• **How to complete this task**
State the number of lines in the records underneath where the word "menu" turns up, and say nothing else.
== Task input ==
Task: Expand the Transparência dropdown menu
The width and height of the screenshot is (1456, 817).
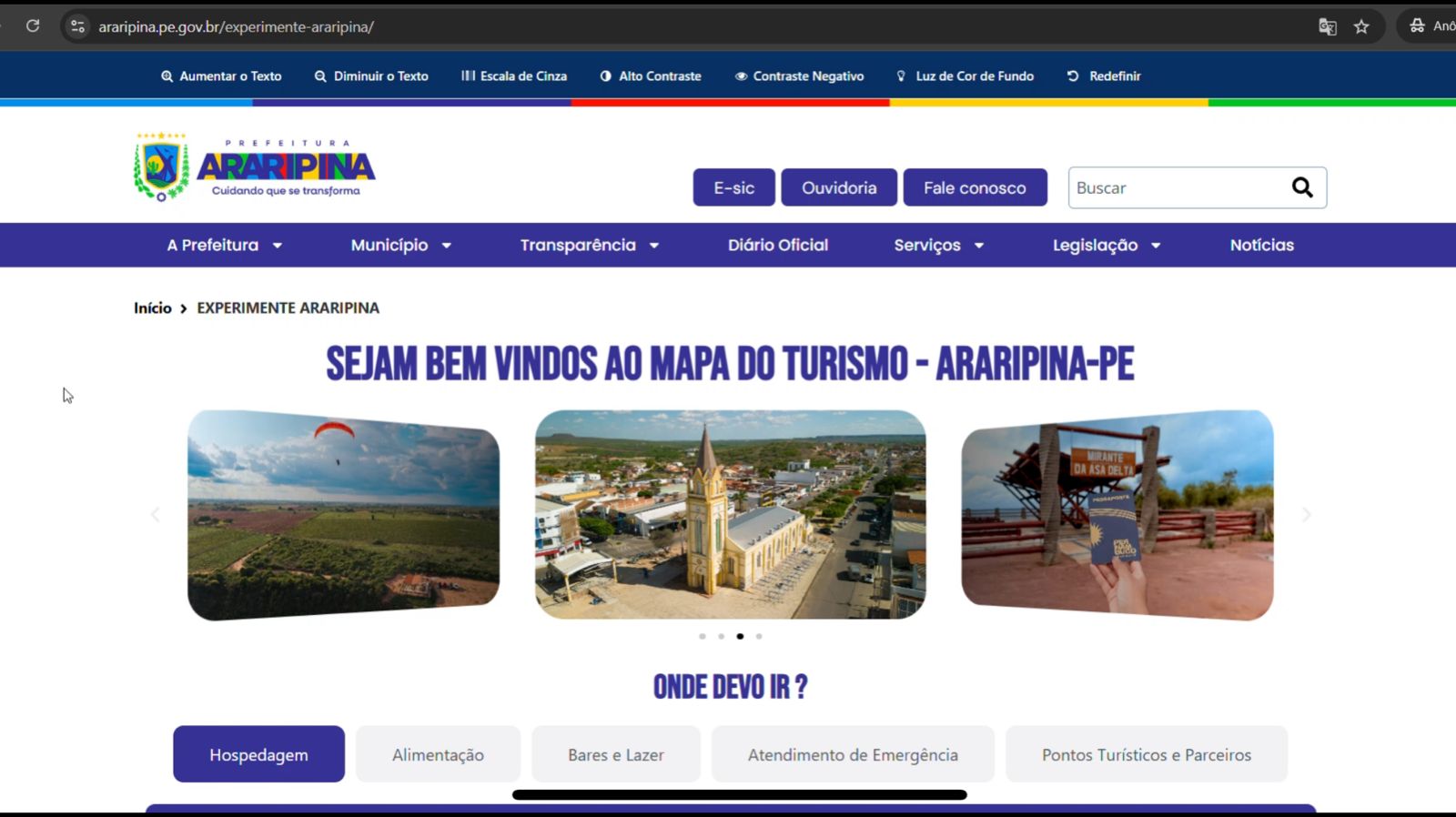Action: [590, 245]
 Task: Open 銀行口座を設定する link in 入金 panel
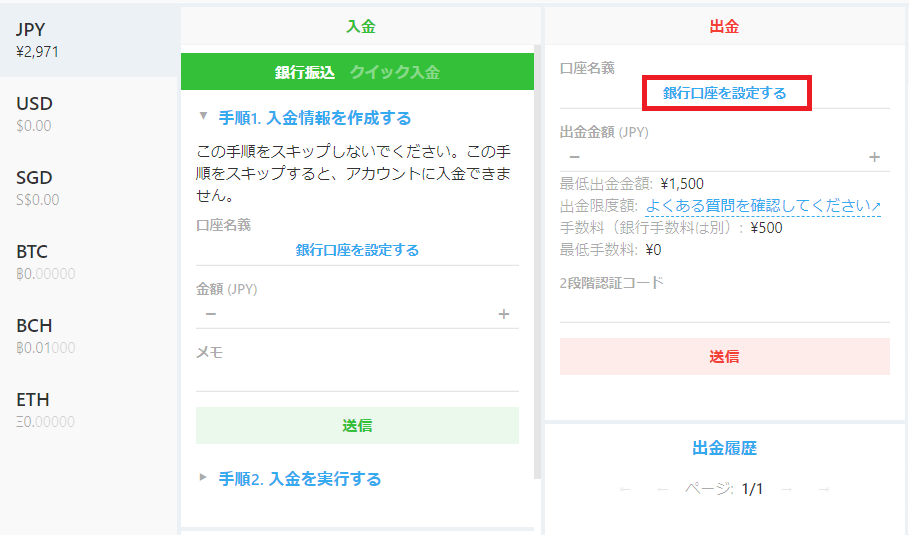coord(357,250)
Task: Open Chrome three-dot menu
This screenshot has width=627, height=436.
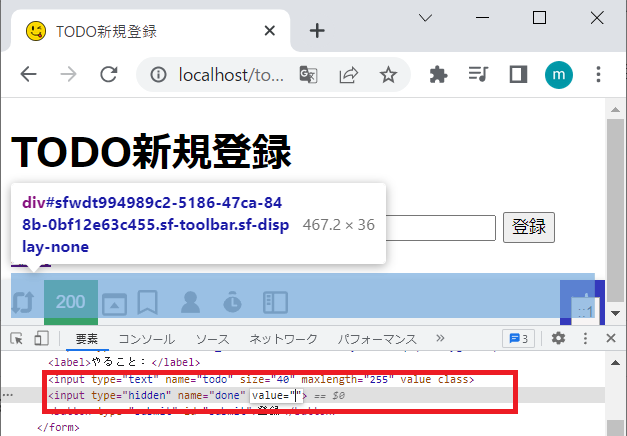Action: click(x=599, y=74)
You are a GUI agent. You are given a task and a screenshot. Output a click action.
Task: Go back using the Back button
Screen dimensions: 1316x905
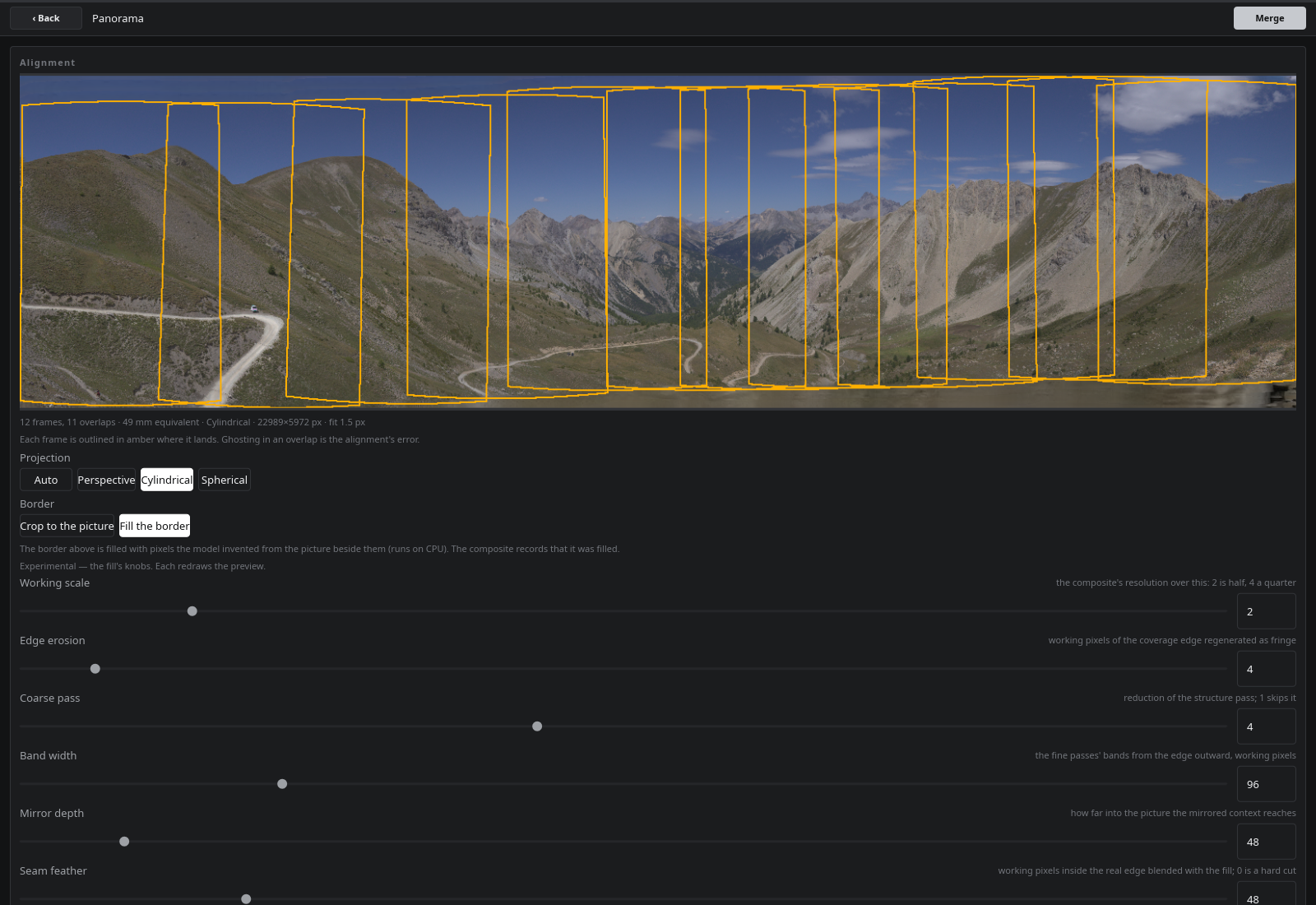tap(46, 18)
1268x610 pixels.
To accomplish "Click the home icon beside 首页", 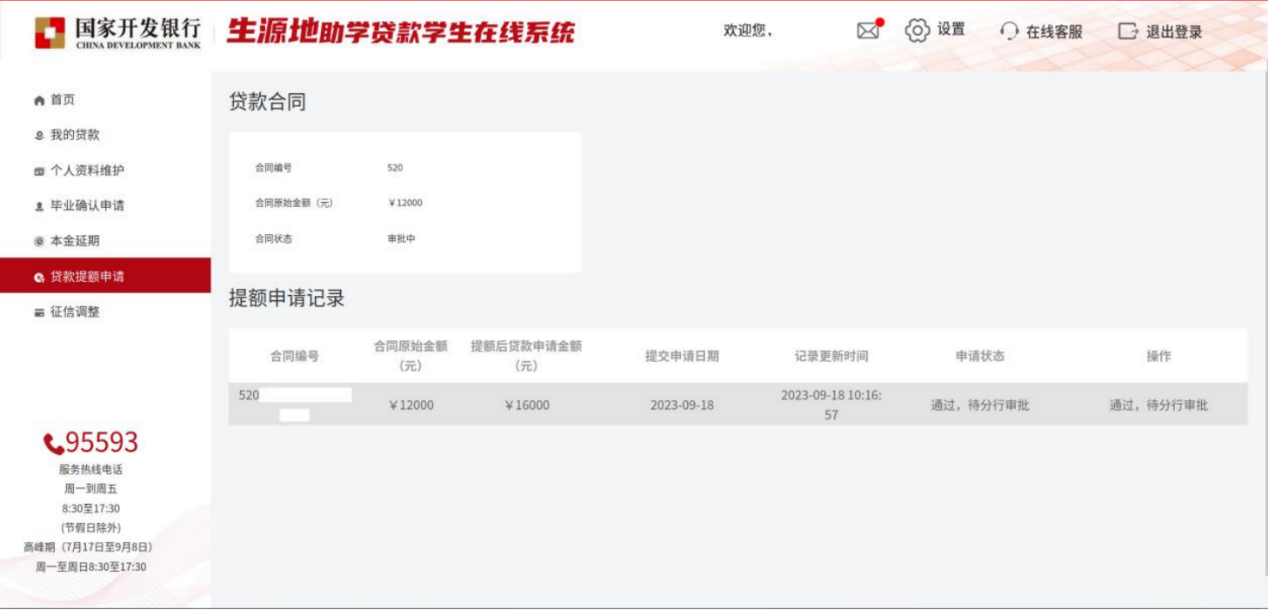I will pyautogui.click(x=39, y=100).
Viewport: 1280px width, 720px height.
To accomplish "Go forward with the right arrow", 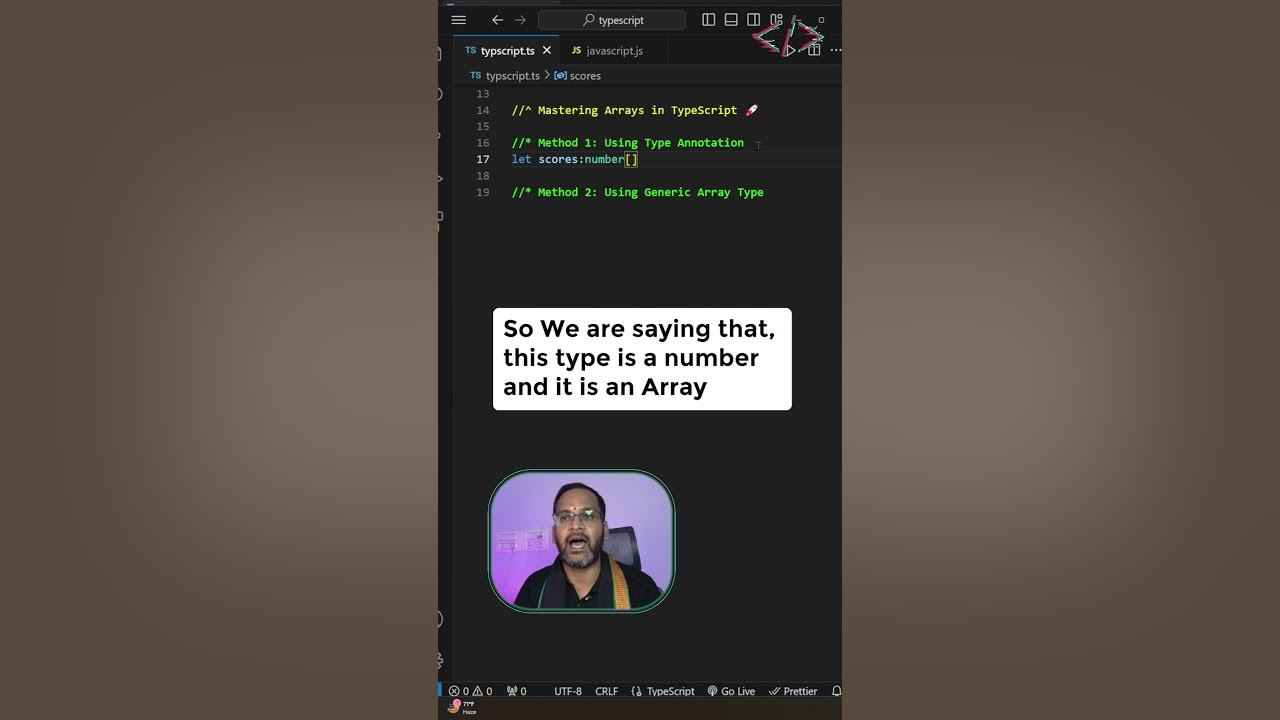I will [520, 20].
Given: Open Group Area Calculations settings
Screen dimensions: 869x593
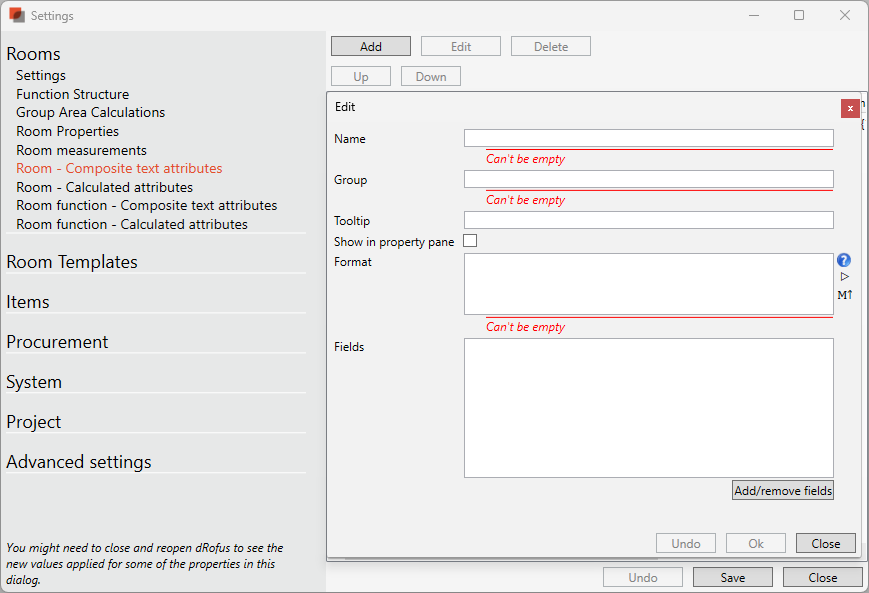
===
• **Your response**
2